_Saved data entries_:
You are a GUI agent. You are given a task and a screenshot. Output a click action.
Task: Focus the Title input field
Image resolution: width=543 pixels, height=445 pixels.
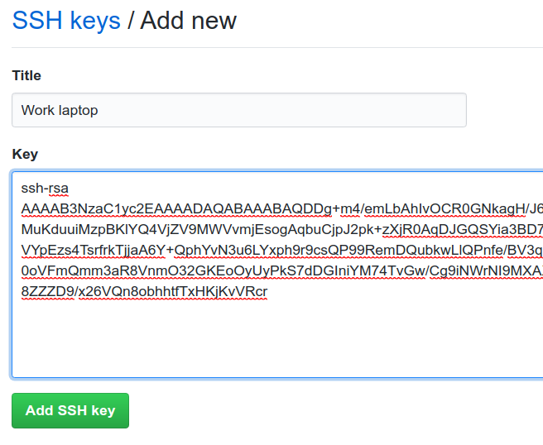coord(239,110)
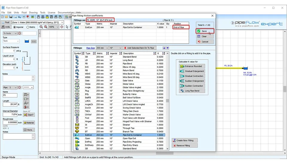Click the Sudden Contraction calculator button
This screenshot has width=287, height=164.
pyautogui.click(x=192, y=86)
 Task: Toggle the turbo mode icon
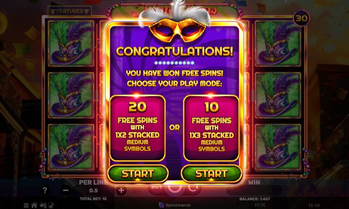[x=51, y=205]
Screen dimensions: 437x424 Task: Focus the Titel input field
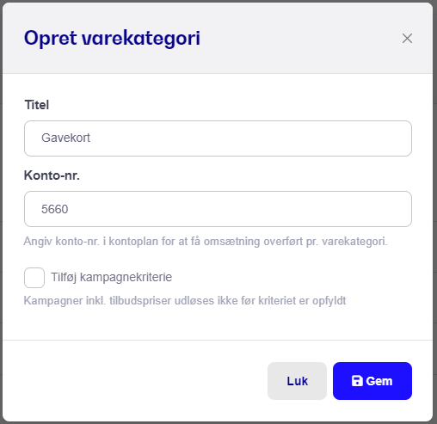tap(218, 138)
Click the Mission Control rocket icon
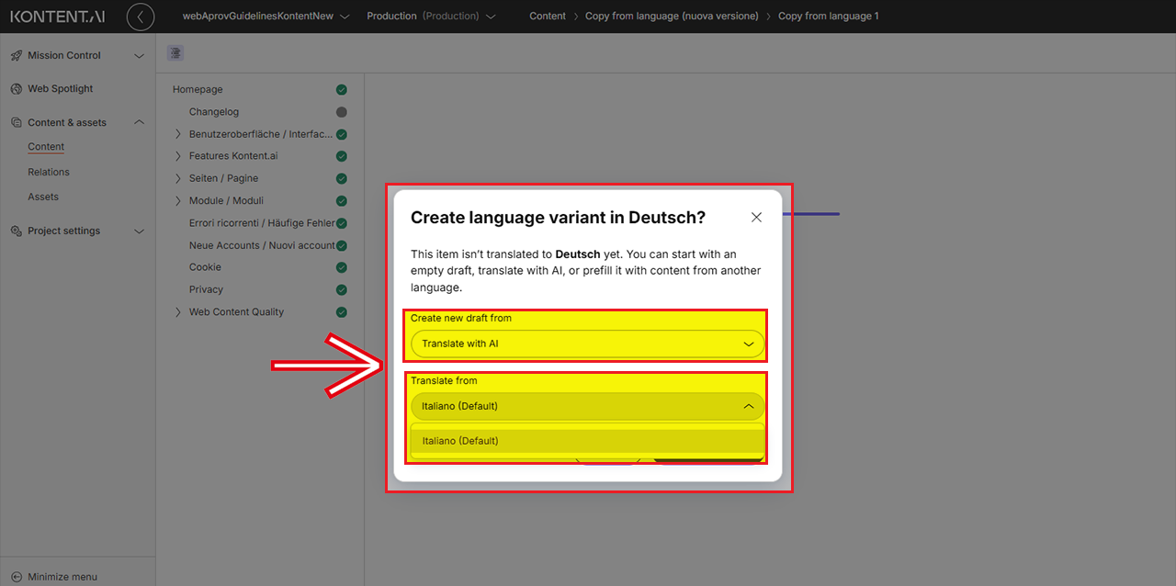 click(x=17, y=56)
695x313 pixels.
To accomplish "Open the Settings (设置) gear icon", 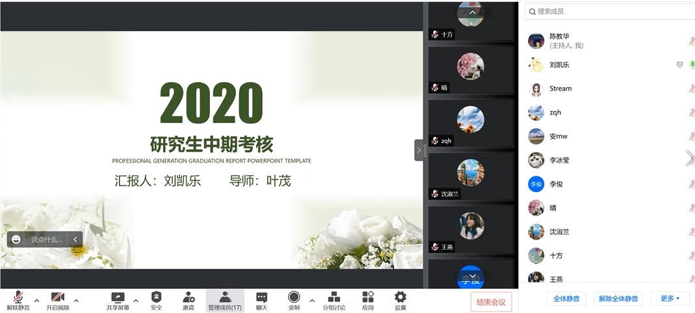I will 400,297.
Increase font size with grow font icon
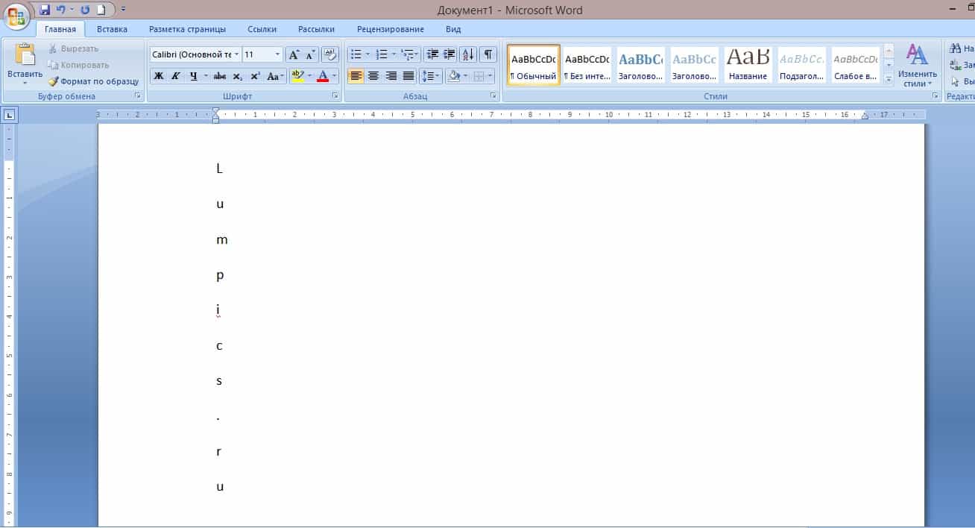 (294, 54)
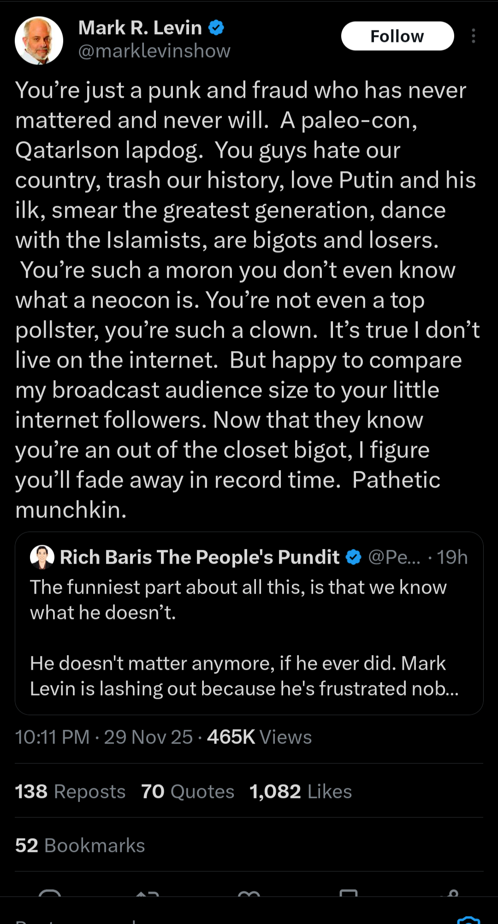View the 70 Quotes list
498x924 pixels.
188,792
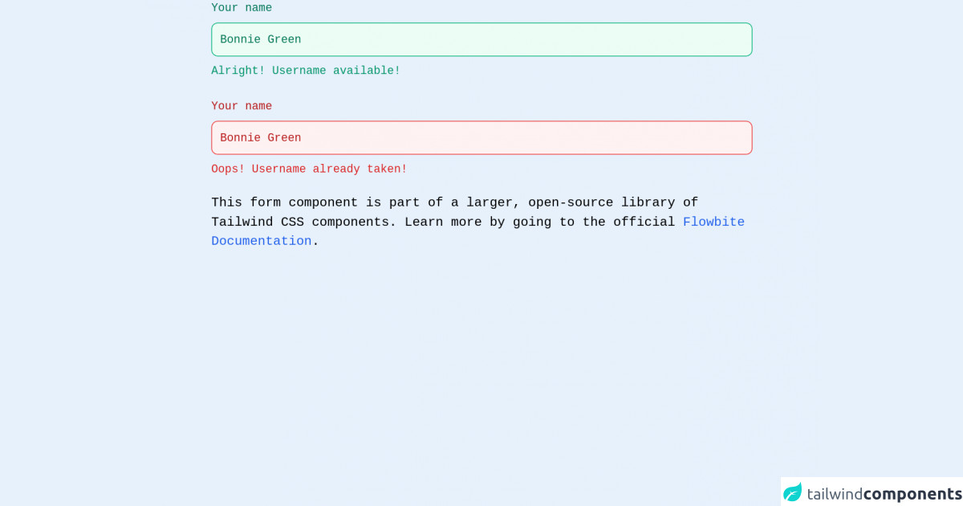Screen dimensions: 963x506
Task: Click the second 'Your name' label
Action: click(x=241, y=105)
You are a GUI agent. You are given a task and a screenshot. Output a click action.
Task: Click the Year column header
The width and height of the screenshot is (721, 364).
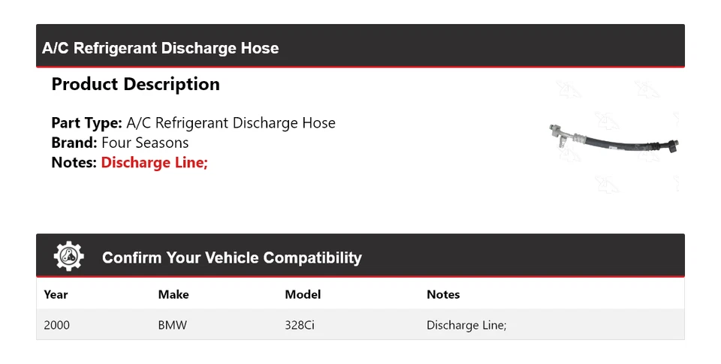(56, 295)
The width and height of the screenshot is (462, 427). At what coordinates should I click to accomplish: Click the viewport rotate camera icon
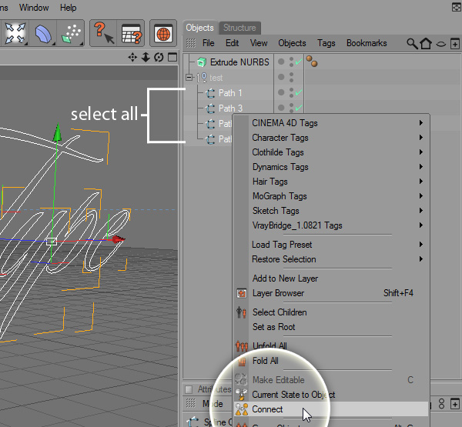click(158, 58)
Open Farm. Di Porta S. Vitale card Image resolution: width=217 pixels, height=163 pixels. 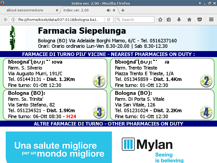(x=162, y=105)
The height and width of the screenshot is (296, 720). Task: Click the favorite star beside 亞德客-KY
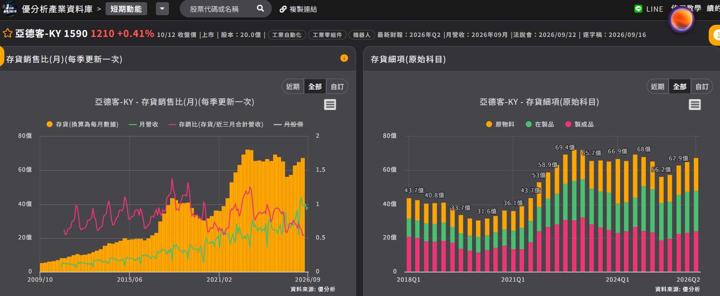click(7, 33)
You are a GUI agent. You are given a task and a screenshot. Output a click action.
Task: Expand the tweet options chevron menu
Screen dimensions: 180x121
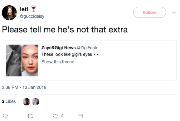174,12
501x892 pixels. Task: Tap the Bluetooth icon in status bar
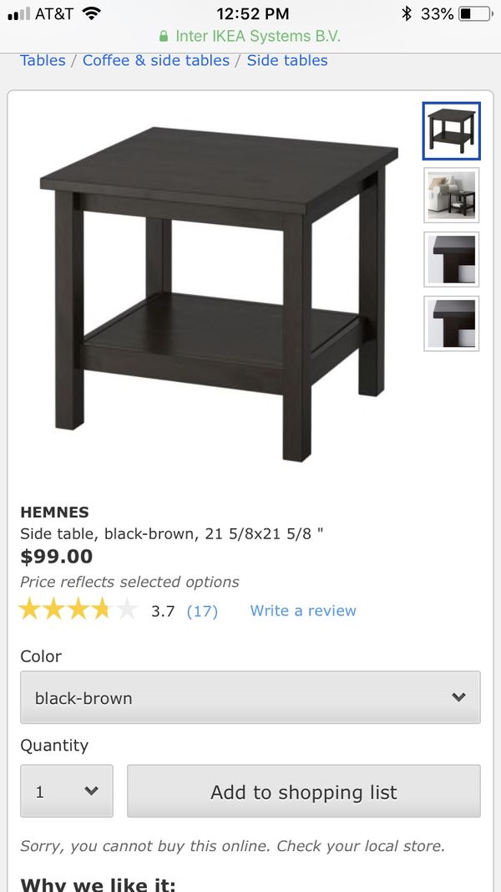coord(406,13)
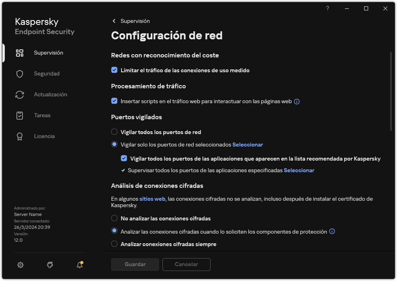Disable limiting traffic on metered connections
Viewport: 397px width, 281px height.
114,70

_ACTIVITY_:
The answer must be the exact lines from the line with "The height and" to the final line of the data, both ends included, with no pictures.

_REPLY_:
The height and width of the screenshot is (296, 720). Task: Click the favorite star beside 亞德客-KY
click(7, 33)
You are a GUI agent. You are given a task and a screenshot. Output a click action.
Task: Expand the tweet options chevron menu
Screen dimensions: 180x121
174,12
501x892 pixels. Task: Tap the Bluetooth icon in status bar
coord(406,13)
Disable limiting traffic on metered connections
Viewport: 397px width, 281px height.
114,70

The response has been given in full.